TEXTE FOURNI:

Le photojournalisme n’est pas un métier nouveau en Haïti, les médias ne se contentent plus d’une photo de couverture pour un article traité à chaud. Certains d’entre eux investissent de nos jours de grandes sommes dans des projets de photojournalisme. C’est un métier qui se popularise et s’institutionnalise un peu plus dans le pays. Certains photojournalistes se sont même regroupés. Cependant, parmi les professionnels en photojournalisme, on ne remarque pas beaucoup de femmes.

Absence de formation et des femmes

« Il manque une solide formation en photojournalisme. C’est pallié avec quelques ateliers et une école de photographie. Mais c’est insuffisant », reconnait Valérie Baeriswyl, une photojournaliste suisse travaillant depuis plusieurs années en Haïti. Elle pense que le manque de formation en photojournalisme constitue l’un des facteurs qui expliquent qu’il y a si peu de femmes qui le pratiquent. En Haïti, il existe plusieurs écoles qui offrent des formations en journalisme. Mais, des écoles de photojournalisme, on n’en est encore loin d’en avoir. Tous ceux et celles qui pratiquent ce métier, pour la plupart, sont préalablement des photographes. D’autres ont seulement suivi des ateliers ou des formations sur le photojournalisme le plus souvent initiés par des étrangers.

La représentation des femmes dans la profession de photojournalisme en Haïti est très faible. C’est un métier qui ne les attire pas. Selon la photojournaliste et membre du Kolektif 2D, Edine Célestin, le métier de photojournaliste, est pratiqué à la base par des photographes. Cependant, reconnait-elle qu’il existe très peu de femmes photographes dans le pays. Car « les femmes ont toujours été devant la caméra que derrière elle ». C’est ce qui explique que les femmes ne pratiquent pas le métier de photojournaliste. Malgré les recommandations du rapport de la quatrième Conférence mondiale sur les femmes, qui consiste pour les Etats d’ « accorder leur soutien à l’éducation, à la formation et à l’emploi des femmes pour leur permettre d’accéder dans des conditions d’égalité aux médias, dans tous les secteurs et à tous les niveaux », le métier de photojournaliste jusqu’à date demeure un domaine dominé par les hommes en Haïti.

Photojournalisme, un domaine discriminant pour les femmes !

« Quand je suis sur le terrain, les gens me voient comme une femme. Parfois, un être à protéger. Parfois, un être à harceler. C’est une journaliste aussi. Une ennemie qui vient filmer la misère. Qui va faire de l’argent avec notre photo », explique Mme Célestin qui pense que la caméra ne suffit pas pour faire oublier aux gens que celle qui se tient derrière elle est une femme. Selon la photojournaliste, les femmes photojournalistes subissent une double agression à savoir celle d’être une journaliste, et une autre du fait d’être une femme.

BLOC DE DONNÉES:
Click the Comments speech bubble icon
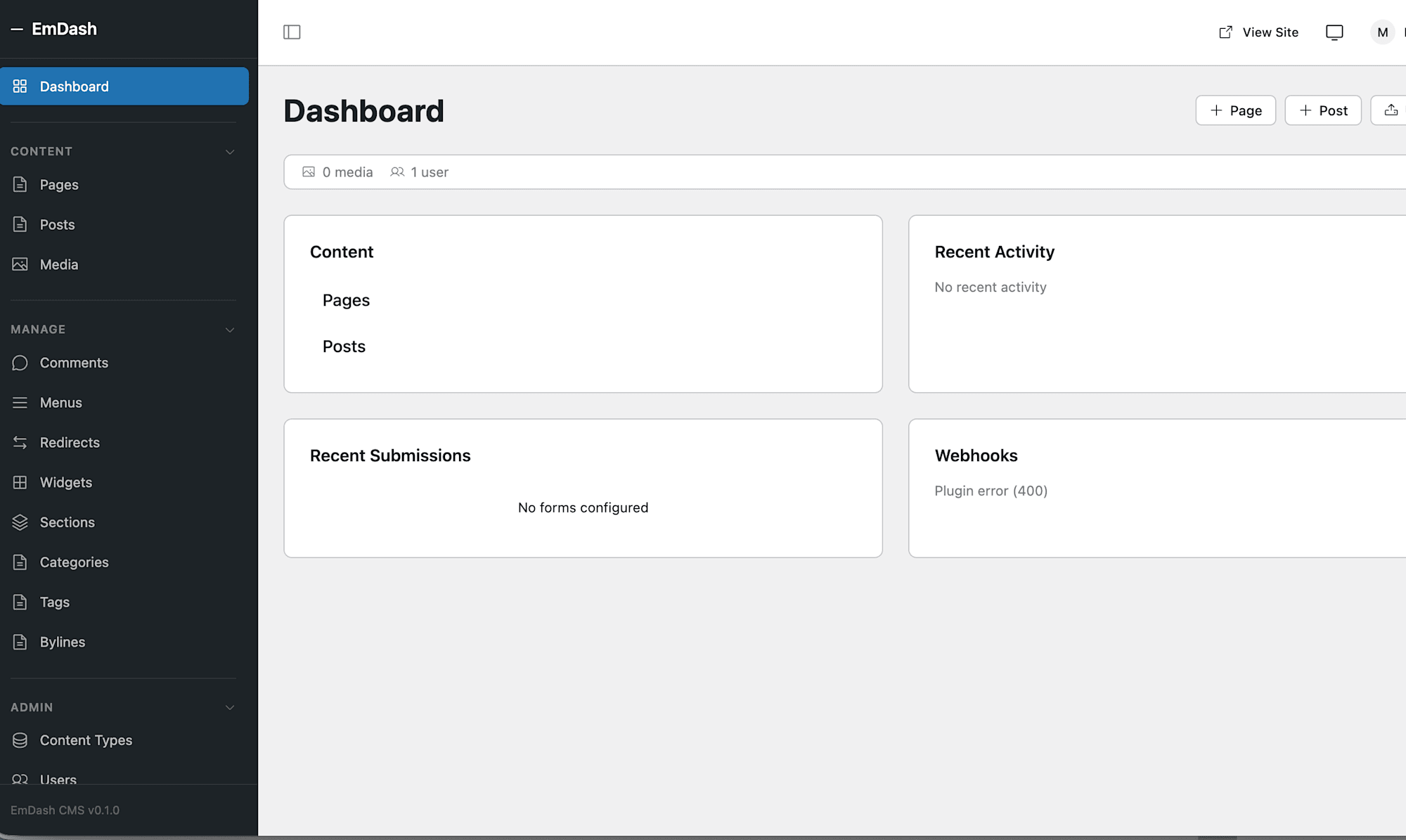 pyautogui.click(x=20, y=363)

TÂCHES À RÉALISER:
1 – Répondez brièvement à ces questions sur le texte consacré au photojournalisme en Haïti :
(a) Quelle est la nationalité de Valérie Baeriswyl ?
(b) De quel collectif Edine Célestin est-elle membre ?
(c) Selon Edine Célestin, quelle double agression subissent les femmes photojournalistes ?
2 – Veuillez poursuivre le texte sur le photojournalisme en Haïti en enchaînant sur sa dernière phrase.

LISTE DES RÉPONSES:
1 –
(a) Elle est suisse.
(b) Elle est membre du Kolektif 2D.
(c) Elles subissent l'agression liée au fait d'être journaliste et celle liée au fait d'être femme.

2 –
Le rapport des femmes en Haïti avec la caméra a beaucoup fait tarir les débats sur les tables de discussions sur la place de celles-ci dans les médias. Dans un dossier titré « l’Information n’a pas de genre », publié en 2006 par Panos Caraïbes, une préoccupation sur l’image de la femme dans les medias a été soulevé. Selon le document, dans les médias, on a tendance à projeter un idéal de femme à travers des produits commerciaux comme les vidéoclips et les pubs radio télédiffusées. Ainsi, la caméra n’est pas suffisante pour prouver aux gens que les femmes peuvent faire autant de choses que les hommes quand ce sont elles qui la tiennent. Ainsi, le photojournalisme est un vrai challenge pour les quelques femmes qui le pratique encore dans le pays. « S’intéresser au monde qui nous entoure et vouloir le partager au plus grand nombre n’est pas réservé à la gente masculine. Il suffit d’avoir une bonne paire de tennis, une caméra, un téléphone ou un carnet pour noter des informations pour les légendes, et c’est parti ! », croit pourtant la photojournaliste, Valérie Baeriswyl également membre du Kolektif 2D et collabotrice à Ayibopost.

Un métier risqué et précaire

Les risques du photojournalisme sont autant élevés que ceux du métier de journaliste. Et ça l’est encore plus pour les femmes. C’est un métier qui exige de la journaliste d’être tout le temps sur le terrain. Ce qui fait que les risques soient plus élevés et diversifiés  par moment. « Malgré un gilet par balle, un casque lourd, et un masque à gaz, les dangers sont constants et imprévisibles. On n’est jamais à l’abri d’une blessure ou d’un vol par exemple. On reste en bande de préférence et prudent. Il faut toujours se rappeler qu’aucune image ne vaut une vie », soutient Mme Baeriswyl.

Dans l’exercice de leur métier, les femmes photojournalistes sont exposées à de multiples risques. Certaines d’entre elles se font souvent menacer après la publication d’une photo. D’autres sont accusées d’être des agents doubles lorsqu’elles vont faire des photos sur le terrain. Par ailleurs, l’un des dangers le plus imminent pour elles, c’est la situation d’insécurité qui sévit dans le pays. Mais certaines s’y adonnent malgré tout, car « quand on se lève avec le bonheur de faire ce que l’on aime, cela donne du courage pour persévérer », si l’on croit les propos recueillis lors de ce travail. En dehors des évènements et des manifestations, les photojournalistes traitent des sujets à froid ou encore ils montent des projets sur des sujets traités sur le long terme. Ainsi, quand la journaliste n’est pas attachée à un organe de presse national ou international, elle se fait frapper de plein fouet par la précarité. 

Cette situation de précarité fragilise le métier et n’attire pas vraiment les femmes. Ce serait surtout un métier qui se pratique par passion, en dépit des autres difficultés dont les femmes font l’objet. « Je ne vis pas que du photojournalisme parce que ça ne permet pas de nourrir sa famille. En plus des dangers auxquels on s’expose ! », confie Edine Célestin. De quoi renforcer les écarts entre le nombres de femmes et d’hommes qui l’exercent.